Delighted to see young Richard Lawson and Craig Cook making such a positive impression in their first season at Workington. The Cumbrians had a reputation in the seventies for discovering and promoting local talent and it's good to see that happen once again. It's particularly important for the more isolated clubs to identify any talent that's on their doorstep, one imagines the cost savings will be substantial if compared to travel costs for those commuting from down south or abroad. Similarly supporters are always happy to see 'one of their own' doing well for the team and will generally be that bit more patient as the youngsters make their way. Much better all round than the Comets bringing in a journeyman rider from abroad on a weekly basis to score the same number of points.

Of course, Lawson and Cook aren't new to motorcycling as both have had success on the Moto-X scene (they used to call it scrambling in my day). Clearly this is an avenue that other (or indeed all) clubs should be looking to exploit in order to bring new talent into the sport. If memory serves, both Danny Bird and Ross Brady came from a similar background and were very quickly scoring points at senior level. In contrast, it seems that many novice riders take to the track with little or no previous experience of riding a bike. As a result they have to slog through months of mastering the necessary throttle control and building up their general level of confidences. These guys from the Moto-X world seem to have those from day one and are immediately able to concentrate on developing a broadside and picking out racing lines. They also probably come in with a better grasp of machine set-up and maintenance than your average fan-turned-rider. Though in Lawson's case having a former rider as his father would also be an advantage in this case.

Hopefully we'll see more of these Moto-crossers taking up speedway over the next few years, even if some of them develop no further than journeyman standard themselves, the fact they're based in the UK would be a welcome benefit.


If often puzzles me why people record race times in their programmes, to me they are almost irrelevant. The only exceptions to the rule are when a track record is broken or when the circuit is sodden and we can excite in race times around 10 seconds slower than the norm. Interesting to hear certainly, but a waste of ink if you write them down. Worst of all is that hush that descends over the stadium as people wait to hear the official race time - I've often got some interesting point to make to the person next to me and I have to wait until those all important three digits have been announced before I can do so! The fascination with race times is all the more pointless when you consider that the race has often been timed by an octogenarian with a stopwatch that used to be his father's. Let's get rid of the times and just enjoy the racing?
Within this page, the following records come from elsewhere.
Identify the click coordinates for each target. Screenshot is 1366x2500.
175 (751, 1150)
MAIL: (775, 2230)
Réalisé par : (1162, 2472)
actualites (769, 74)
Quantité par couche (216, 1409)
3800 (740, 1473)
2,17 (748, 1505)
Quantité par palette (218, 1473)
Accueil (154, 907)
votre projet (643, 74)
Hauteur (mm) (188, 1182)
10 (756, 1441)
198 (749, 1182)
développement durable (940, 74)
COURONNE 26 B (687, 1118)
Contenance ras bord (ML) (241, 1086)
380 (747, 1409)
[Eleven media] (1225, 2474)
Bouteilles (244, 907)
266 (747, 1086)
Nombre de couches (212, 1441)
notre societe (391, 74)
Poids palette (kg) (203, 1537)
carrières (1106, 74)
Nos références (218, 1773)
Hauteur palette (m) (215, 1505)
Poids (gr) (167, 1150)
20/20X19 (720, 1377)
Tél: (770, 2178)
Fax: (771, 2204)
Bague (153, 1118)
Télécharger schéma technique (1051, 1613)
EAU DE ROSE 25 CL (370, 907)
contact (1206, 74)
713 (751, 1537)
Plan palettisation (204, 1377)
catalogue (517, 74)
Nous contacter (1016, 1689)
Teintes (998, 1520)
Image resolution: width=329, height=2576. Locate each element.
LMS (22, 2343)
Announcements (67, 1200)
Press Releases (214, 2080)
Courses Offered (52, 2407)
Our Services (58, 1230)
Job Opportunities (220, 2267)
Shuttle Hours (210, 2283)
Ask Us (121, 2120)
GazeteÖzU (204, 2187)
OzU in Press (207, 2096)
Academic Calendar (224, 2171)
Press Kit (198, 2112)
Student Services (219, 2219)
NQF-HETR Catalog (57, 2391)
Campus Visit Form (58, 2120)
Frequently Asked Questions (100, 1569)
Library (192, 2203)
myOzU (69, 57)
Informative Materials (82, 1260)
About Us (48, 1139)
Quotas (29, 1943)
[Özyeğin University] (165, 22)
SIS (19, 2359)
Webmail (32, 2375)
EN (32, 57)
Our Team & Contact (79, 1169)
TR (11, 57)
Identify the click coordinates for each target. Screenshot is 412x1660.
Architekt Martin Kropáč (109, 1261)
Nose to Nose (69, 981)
In my last article (The Numbers Game) I suggested that the new system for awarding match points would be scrapped after a single season. Having seen it in action, I must concede that I was wrong, it does actually seem to work! A number of meetings I've attended this season have been enlivened by the prospect of the away team snatching the precious extra point on offer. There have even been a couple of occasions where the match has looked done and dusted very early on, only for a successful use of the tactical ride to throw the destination of the extra point into doubt. So, here it comes.BSPA general conference, you got something right! Now don't screw it up by tinkering with it next season!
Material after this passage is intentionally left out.